Collection entries
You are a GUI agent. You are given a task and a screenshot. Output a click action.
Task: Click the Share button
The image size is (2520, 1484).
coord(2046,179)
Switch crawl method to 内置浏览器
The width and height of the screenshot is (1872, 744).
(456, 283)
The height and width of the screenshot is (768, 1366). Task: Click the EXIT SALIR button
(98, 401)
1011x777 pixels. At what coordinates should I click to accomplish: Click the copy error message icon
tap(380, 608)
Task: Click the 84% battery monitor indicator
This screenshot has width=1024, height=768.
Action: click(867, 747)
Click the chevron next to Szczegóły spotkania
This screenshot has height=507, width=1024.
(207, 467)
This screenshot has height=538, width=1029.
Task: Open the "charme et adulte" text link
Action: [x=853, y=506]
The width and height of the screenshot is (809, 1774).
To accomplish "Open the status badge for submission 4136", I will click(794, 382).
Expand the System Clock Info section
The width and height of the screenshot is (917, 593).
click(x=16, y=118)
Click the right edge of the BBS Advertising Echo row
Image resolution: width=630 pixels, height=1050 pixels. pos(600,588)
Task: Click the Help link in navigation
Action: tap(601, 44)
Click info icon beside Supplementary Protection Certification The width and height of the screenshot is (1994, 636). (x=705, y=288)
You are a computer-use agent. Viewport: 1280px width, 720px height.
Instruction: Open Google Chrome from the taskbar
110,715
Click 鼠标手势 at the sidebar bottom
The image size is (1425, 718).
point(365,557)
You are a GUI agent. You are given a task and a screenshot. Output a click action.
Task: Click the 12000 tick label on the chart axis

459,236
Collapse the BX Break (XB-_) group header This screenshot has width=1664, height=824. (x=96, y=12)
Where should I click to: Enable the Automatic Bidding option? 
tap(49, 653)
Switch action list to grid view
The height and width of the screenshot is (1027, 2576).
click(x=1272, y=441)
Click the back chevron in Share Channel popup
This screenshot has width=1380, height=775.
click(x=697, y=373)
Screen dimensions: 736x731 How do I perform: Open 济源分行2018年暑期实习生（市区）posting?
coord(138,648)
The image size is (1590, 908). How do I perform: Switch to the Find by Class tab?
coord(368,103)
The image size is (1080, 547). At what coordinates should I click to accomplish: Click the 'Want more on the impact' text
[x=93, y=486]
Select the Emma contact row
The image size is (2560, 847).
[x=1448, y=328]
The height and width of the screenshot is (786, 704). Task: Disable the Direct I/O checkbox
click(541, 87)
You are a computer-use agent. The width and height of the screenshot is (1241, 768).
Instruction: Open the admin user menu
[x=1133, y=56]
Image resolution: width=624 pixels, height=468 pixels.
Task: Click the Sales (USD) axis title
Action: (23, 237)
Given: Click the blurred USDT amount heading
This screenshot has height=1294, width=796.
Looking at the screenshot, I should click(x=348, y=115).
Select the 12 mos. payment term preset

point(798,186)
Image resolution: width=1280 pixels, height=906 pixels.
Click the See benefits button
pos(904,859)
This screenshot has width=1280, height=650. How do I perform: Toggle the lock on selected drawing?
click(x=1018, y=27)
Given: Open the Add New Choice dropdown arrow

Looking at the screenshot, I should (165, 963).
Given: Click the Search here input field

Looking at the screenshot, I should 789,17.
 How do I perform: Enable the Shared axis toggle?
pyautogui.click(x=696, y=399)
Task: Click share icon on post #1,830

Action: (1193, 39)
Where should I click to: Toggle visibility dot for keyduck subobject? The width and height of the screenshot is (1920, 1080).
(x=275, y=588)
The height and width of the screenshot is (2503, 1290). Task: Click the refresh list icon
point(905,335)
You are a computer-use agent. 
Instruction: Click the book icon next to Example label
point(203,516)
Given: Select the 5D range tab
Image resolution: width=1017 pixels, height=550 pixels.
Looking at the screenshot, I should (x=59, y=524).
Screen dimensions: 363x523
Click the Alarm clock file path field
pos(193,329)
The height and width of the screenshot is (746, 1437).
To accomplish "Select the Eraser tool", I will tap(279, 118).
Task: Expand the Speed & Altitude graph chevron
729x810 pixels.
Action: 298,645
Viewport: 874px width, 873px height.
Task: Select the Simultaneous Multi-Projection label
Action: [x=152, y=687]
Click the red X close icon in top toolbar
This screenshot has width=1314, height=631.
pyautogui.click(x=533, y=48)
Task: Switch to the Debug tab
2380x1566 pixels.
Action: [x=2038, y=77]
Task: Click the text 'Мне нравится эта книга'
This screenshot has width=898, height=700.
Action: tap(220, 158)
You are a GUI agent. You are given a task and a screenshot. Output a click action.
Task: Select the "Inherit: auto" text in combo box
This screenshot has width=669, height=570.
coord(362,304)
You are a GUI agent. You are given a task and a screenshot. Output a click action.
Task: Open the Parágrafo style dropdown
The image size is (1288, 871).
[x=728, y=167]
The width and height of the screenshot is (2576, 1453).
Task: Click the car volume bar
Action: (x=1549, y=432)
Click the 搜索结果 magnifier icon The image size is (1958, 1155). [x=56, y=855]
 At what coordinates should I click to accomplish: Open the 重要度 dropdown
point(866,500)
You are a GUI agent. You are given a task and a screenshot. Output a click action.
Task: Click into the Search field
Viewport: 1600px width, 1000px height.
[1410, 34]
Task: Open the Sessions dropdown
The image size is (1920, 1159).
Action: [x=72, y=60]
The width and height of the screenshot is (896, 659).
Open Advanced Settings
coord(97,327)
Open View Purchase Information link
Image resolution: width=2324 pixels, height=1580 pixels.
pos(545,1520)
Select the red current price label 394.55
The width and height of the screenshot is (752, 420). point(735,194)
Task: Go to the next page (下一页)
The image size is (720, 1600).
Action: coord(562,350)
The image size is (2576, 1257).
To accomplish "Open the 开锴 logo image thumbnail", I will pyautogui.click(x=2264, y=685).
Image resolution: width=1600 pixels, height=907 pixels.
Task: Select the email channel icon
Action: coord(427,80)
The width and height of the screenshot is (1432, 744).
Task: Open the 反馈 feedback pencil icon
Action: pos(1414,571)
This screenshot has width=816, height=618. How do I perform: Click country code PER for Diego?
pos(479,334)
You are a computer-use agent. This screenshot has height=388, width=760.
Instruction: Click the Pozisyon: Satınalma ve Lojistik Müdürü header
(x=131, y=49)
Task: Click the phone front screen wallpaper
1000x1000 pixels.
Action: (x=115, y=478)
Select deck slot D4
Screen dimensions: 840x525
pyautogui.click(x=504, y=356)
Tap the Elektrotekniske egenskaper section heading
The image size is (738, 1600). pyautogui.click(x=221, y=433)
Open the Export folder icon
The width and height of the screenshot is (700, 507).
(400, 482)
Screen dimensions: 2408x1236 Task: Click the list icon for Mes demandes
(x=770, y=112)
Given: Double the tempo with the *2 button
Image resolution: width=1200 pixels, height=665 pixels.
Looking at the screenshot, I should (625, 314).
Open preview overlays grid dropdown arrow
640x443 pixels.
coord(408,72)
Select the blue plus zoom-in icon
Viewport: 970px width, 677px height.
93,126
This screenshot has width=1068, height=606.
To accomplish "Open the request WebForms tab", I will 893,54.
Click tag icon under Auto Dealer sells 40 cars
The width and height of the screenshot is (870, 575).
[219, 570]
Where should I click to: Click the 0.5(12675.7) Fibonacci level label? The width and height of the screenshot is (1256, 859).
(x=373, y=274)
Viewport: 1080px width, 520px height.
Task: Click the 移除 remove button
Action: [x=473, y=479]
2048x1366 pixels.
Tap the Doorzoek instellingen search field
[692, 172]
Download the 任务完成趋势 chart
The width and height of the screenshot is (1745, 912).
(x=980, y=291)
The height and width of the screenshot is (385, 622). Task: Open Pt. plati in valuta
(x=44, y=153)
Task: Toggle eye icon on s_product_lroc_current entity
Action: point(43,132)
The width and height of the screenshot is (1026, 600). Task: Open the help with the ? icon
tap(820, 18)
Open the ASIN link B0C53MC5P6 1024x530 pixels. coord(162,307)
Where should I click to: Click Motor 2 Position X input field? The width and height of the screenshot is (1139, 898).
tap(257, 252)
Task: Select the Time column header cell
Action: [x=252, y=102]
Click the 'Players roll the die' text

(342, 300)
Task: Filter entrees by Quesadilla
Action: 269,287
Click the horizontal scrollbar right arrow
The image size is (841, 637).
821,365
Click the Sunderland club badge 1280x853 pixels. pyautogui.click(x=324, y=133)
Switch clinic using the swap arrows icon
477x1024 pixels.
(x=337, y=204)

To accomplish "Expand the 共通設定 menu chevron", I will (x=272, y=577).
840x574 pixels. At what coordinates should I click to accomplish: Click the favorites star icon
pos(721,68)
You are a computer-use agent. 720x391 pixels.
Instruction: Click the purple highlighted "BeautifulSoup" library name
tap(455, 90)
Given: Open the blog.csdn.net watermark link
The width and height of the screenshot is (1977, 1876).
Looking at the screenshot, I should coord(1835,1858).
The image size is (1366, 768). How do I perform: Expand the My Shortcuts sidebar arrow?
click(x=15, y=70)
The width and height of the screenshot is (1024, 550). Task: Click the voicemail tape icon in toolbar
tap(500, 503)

*WHAT TO WORK ON*
Copy the records word for word, from the first line through the line that contains "click(x=16, y=118)", including that line.

*TASK RESPONSE*
You are a GUI agent. You are given a task and a screenshot. Output a click action.
Task: Click the Share button
The image size is (2520, 1484).
coord(2046,179)
Switch crawl method to 内置浏览器
The width and height of the screenshot is (1872, 744).
(456, 283)
The height and width of the screenshot is (768, 1366). Task: Click the EXIT SALIR button
(98, 401)
1011x777 pixels. At what coordinates should I click to accomplish: Click the copy error message icon
tap(380, 608)
Task: Click the 84% battery monitor indicator
This screenshot has width=1024, height=768.
Action: click(867, 747)
Click the chevron next to Szczegóły spotkania
This screenshot has height=507, width=1024.
(207, 467)
This screenshot has height=538, width=1029.
Task: Open the "charme et adulte" text link
Action: [x=853, y=506]
The width and height of the screenshot is (809, 1774).
To accomplish "Open the status badge for submission 4136", I will click(794, 382).
Expand the System Clock Info section
The width and height of the screenshot is (917, 593).
click(x=16, y=118)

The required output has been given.